Admitting that he balances a tough schedule between his TV and film duties, Green loves to place his scattered mind, as well as his Rolodex, at his new show's disposal. "Dude, we're not [mess]ing around," he says of guest voices that have included Sarah Michelle Gellar, Topher Grace and Scarlett Johansson. "I've made a bunch of phone calls to people I know, but you have to give somebody something that's worth their time. That's the fun of offering something like this to big celebrities -- they get to come into a booth and be really silly."

Getting paid to be silly is mighty fine work if you can get it, but Green wants his fans to know he plans to keep his face on the big screen, as well.

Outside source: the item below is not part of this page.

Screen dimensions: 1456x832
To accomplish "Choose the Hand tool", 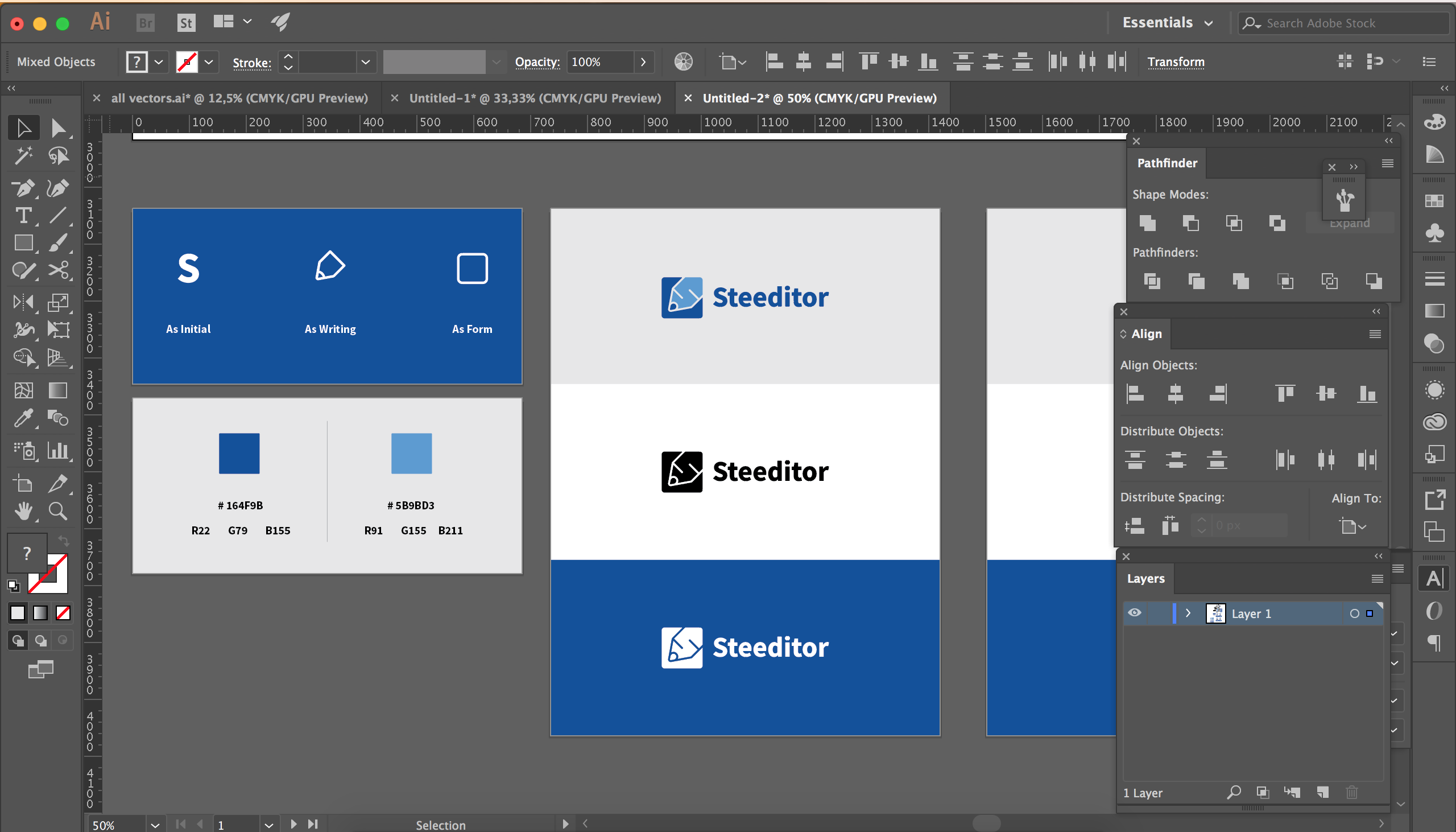I will click(23, 512).
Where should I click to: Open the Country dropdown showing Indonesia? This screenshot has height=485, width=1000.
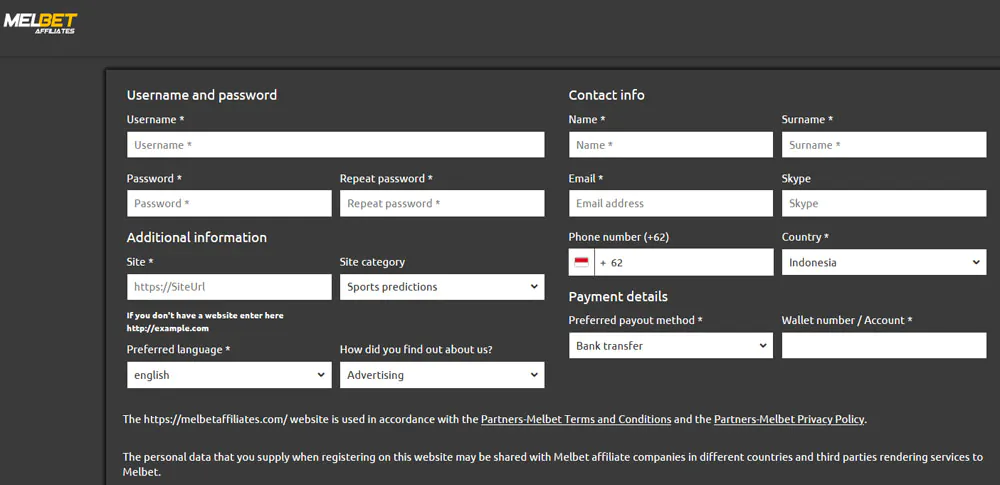[884, 262]
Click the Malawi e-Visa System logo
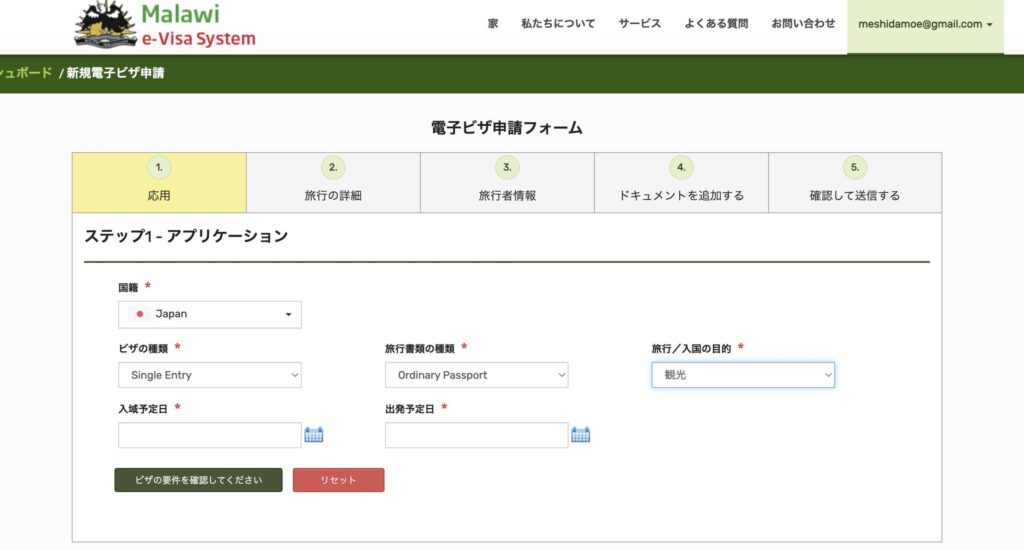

"He made one movie during the course of this production," says Seinrich of the show's early episodes. "I think we broke him by doing that, because he would work on the movie from nine-to-five in Budapest, and then from five-to-three in the morning he'd be working on our show."

"Which was the dumbest thing I've ever done, ever," Green admits, laughing with his friend. "I like how you say nine-to-five like that was my schedule. I'd get up at four in the morning and I'd work until about six or seven at night. Then I'd get back to my hotel and be nine hours ahead of the L.A. office, so I could use the Internet or phones to do my work on the show. I'd work an additional eight to ten hours, and then go to bed for six hours, and get up and work again."

The film, about a guy (Green) who helps his best friend woo the woman of his dreams, is currently aiming for a 2006 release. "It's called 'The Best Man,'" says Green. "It's a romantic comedy with Stuart Townsend and Amy Smart. I'm the troublemaker. They have U.K. distribution right now, and I think they're working on the U.S."

In addition to "The Best Man," Green represents an epicenter of Internet myth-making due to the beloved franchises he's supposedly furthering. There's the "Italian Job" sequel ("There's no script. It's not real. Nothing's going on."), the "Family Guy" movie ("There's not really a movie as much as there's a three-part episode that we're talking about making into a feature."), and of course, a fourth Austin Powers film ("There's no script. Mike Myers is M.I.A. I haven't talked to Mike Myers in over a year. To the best of my knowledge, there's nothing legitimate or official going on, so the rumors you hear are probably just that.").

Green knows that the rumors will likely be hounding him for years to come.

"I'm sure I'll be answering Austin Powers questions until I'm ninety," he laughs. "There are worse things to be associated with."